Transferir conhecimento e tecnologias para pequenos produtores
O professor Lal, que há poucos dias lançou a iniciativa “Solos Vivos das Américas” junto com o IICA, destacou que a pandemia evidenciou a necessidade de fortalecer os sistemas locais de produção agroalimentar devido às dificuldades de comercialização e abastecimento de alimentos. Nesse sentido, também ressaltou que é hora de focar na transferência de conhecimentos e tecnologias aos pequenos produtores das Américas – que são mais de 80% dos agricultores do nosso continente -, com a prioridade de que seus alimentos sejam cada vez mais nutritivos e contenham as proteínas e minerais necessários para uma vida saudável.
As enormes transformações tecnológicas que estão ocorrendo na ruralidade foram um tema central no debate. O cenário atual gera a necessidade de políticas que facilitem a inclusão na digitalização de agricultores familiares e empresas cooperativas, que competem nos mesmos mercados que o restante das empresas agroalimentares.
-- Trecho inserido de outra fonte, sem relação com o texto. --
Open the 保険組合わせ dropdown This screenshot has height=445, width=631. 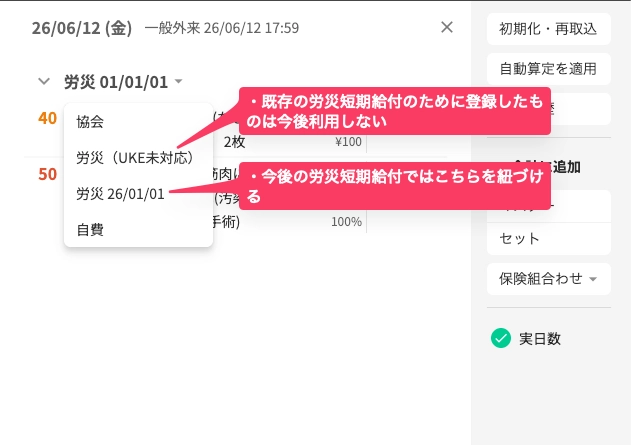tap(549, 279)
Silvia Sarapura, acadêmica de sistemas agroalimentares da Universidade de Guelph (Canadá) questionou sobre o papel presente e futuro dos agricultores familiares e espaços de inovação local, em meio às grandes mudanças tecnológicas que estão ocorrendo na atividade agropecuária.
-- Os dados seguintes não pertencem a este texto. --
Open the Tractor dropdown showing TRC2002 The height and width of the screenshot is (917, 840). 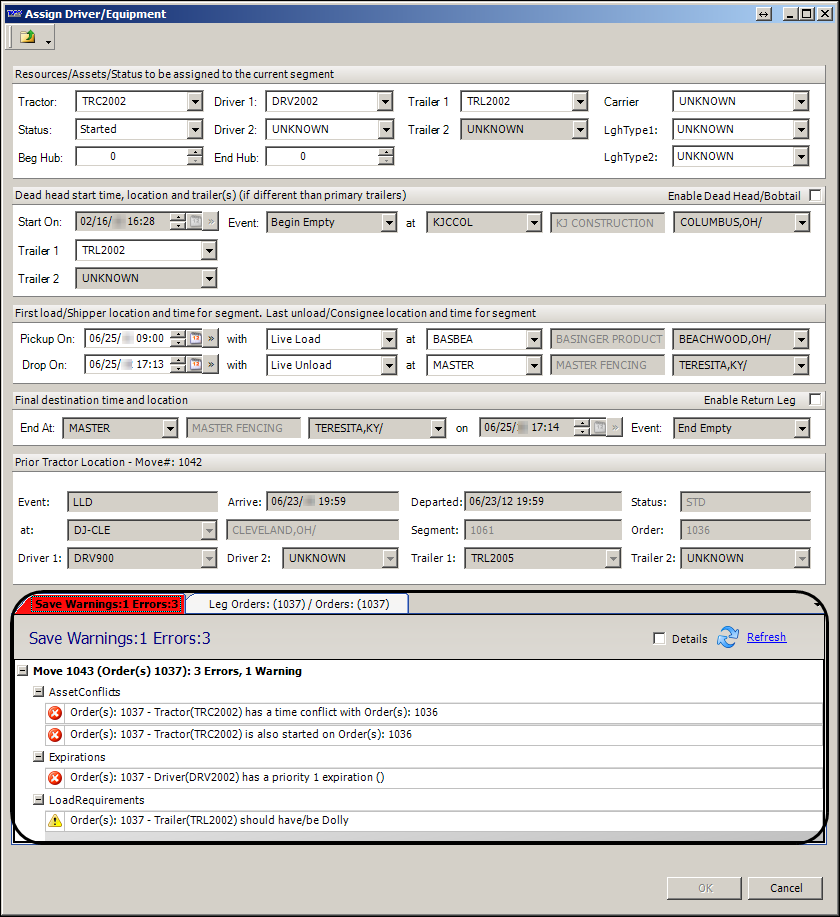pyautogui.click(x=195, y=102)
Sigman respondeu que, com base em sua experiência, as mudanças deveriam ser feitas progressivamente. “As novas tecnologias devem ser combinadas com as tradições produtivas e culturais desenvolvidas ao longo de muitas gerações em cada área rural. Há que ir aos poucos; as mudanças não podem ser impostas de maneira brusca”.
Para Álvaro Ramos, ex-Ministro da Pecuária, Agricultura e Pesca do Uruguai, a maior cobertura e conectividade que existe hoje nos territórios rurais da América Latina e do Caribe abre uma perspectiva interessante.
“É um assunto que discutimos há 30 anos na região, mas temos a maior oportunidade de transferência de tecnologia hoje, já que a digitalização pode chegar de forma mais eficiente e barata do que nunca aos pequenos produtores”, afirmou.
As mudanças culturais decorrentes da introdução das novas tecnologias de informação e a comunicação também foram objeto de discussão.
Dennis McClung alertou sobre a necessidade de ambos os setores público e privado apoiarem os líderes locais que estão tomando a iniciativa nos diferentes países, já que se tratam dos aliados mais credíveis e confiáveis que existem para transmitir a necessidade de modernização nas práticas agrícolas.
Os agricultores familiares são os atores fundamentais da produção agroalimentar das Américas e devem ser empoderados. “Eles devem ser ajudados a resolver as dificuldades que enfrentam, facilitando-lhes a posse da terra e o acesso à tecnologia e ao crédito, mas não deveriam ser tratados como se não soubessem produzir, porque sabem muito bem. Estamos convencidos de que os agricultores familiares são parte da solução e não do problema”, concluiu o Diretor-Geral do IICA, Manuel Otero.